— The task —
Would you copy out each line of the records below that includes the word "arrow"?

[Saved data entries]
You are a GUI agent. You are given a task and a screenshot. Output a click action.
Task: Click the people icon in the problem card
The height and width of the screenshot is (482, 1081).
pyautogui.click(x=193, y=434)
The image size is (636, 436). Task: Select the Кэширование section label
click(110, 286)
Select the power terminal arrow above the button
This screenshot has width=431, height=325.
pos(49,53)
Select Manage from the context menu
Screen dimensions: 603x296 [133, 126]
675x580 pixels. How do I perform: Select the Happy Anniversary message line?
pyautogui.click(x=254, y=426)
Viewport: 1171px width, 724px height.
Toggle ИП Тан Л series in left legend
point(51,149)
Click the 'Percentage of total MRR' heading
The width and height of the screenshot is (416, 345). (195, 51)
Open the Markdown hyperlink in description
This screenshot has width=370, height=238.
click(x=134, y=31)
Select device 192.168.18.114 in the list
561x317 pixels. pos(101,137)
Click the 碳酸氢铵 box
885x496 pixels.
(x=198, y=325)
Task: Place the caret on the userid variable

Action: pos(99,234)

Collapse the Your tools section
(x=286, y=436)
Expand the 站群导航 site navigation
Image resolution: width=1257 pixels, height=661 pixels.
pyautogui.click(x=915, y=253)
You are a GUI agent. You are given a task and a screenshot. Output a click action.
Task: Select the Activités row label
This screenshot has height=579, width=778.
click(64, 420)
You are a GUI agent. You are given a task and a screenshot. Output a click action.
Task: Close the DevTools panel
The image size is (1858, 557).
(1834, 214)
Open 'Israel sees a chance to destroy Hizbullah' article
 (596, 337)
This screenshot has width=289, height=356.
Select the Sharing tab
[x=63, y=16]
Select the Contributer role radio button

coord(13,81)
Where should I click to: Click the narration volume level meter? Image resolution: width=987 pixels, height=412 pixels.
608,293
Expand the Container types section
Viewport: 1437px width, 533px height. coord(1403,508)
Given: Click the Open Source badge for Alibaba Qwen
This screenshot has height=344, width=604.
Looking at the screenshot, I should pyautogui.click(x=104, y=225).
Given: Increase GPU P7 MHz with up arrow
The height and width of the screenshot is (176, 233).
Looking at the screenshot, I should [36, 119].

— Task answer —
Select the power terminal arrow above the button
Given: Increase GPU P7 MHz with up arrow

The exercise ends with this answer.